Classes that work with DNA synthesis
Moving on. We’re staying inside the cell, but digging deeper into the nucleus. Here are the agents that work with DNA synthesis: PARP inhibitors and HDAC inhibitors.
Poly (ADP-ribose) Polymerase (PARP) Inhibitors – “More common in BRCA mutation”
Agents: Olaparib, rucaparib, niraparib, and talazoparib
Indications: BRCA-mutated ovarian cancer
PARP is an enzyme responsible for the homeostasis of DNA repair. A dysfunction in PARP is often seen in BRCA-mutated lines. PARP inhibitors stop DNA repair, and they are not specific to cancer cells.
Class ADRs: NVD, myelosuppression (anemia), and embryo-fetal toxicity
Histone Deacetylase (HDAC) Inhibitors – “Not common”
Agents: Panobinostat, belinostat, romidepsin, and vorinostat.
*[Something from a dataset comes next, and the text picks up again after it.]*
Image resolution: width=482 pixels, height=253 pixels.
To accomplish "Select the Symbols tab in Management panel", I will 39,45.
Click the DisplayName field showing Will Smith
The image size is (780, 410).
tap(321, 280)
Indications: Multiple myeloma
Class ADRs: QTc prolongation, NV, fatigue, and myelosuppression
Unique ADRs: Panobinostat – very severe diarrhea
The “Mop Up” Classes
Finally, the last subgroup belongs to those that do the “mop up” jobs: Proteosome inhibitors and BCL-2 inhibitors.
Proteosome Inhibitors – “Acyclovir prophylaxis”
Agents: Bortezomib, carfilzomib, and ixazomib
Indications: Multiple myeloma, mantle cell lymphoma
These agents work by blocking the 26S proteasome, resulting in the cell’s inability to clean up protein waste. The cell is overloaded with protein waste and proceeds through apoptosis.
Class ADRs: Thrombocytopenia, peripheral neuropathy (major ADR), edema, hypotension, cardiopulmonary toxicity, and herpes zoster reactions – patients must be on acyclovir prophylaxis.
Unique ADRs: bortezomib – SQ can reduce peripheral neuropathy compared to IV administration.
BCL-2 Inhibitor – “tumor lysis syndrome”
Agents: Venetoclax
Indications: hematological cancer, mostly leukemia
Venetoclax blocks BCL-2, which is the protein that blocks N-type apoptosis, thereby, inducing apoptosis.
Class ADRs: These cells die off very quickly, leading to high myelosuppression and tumor lysis syndrome.
This can be handled by slowly ramping up the dosing schedule.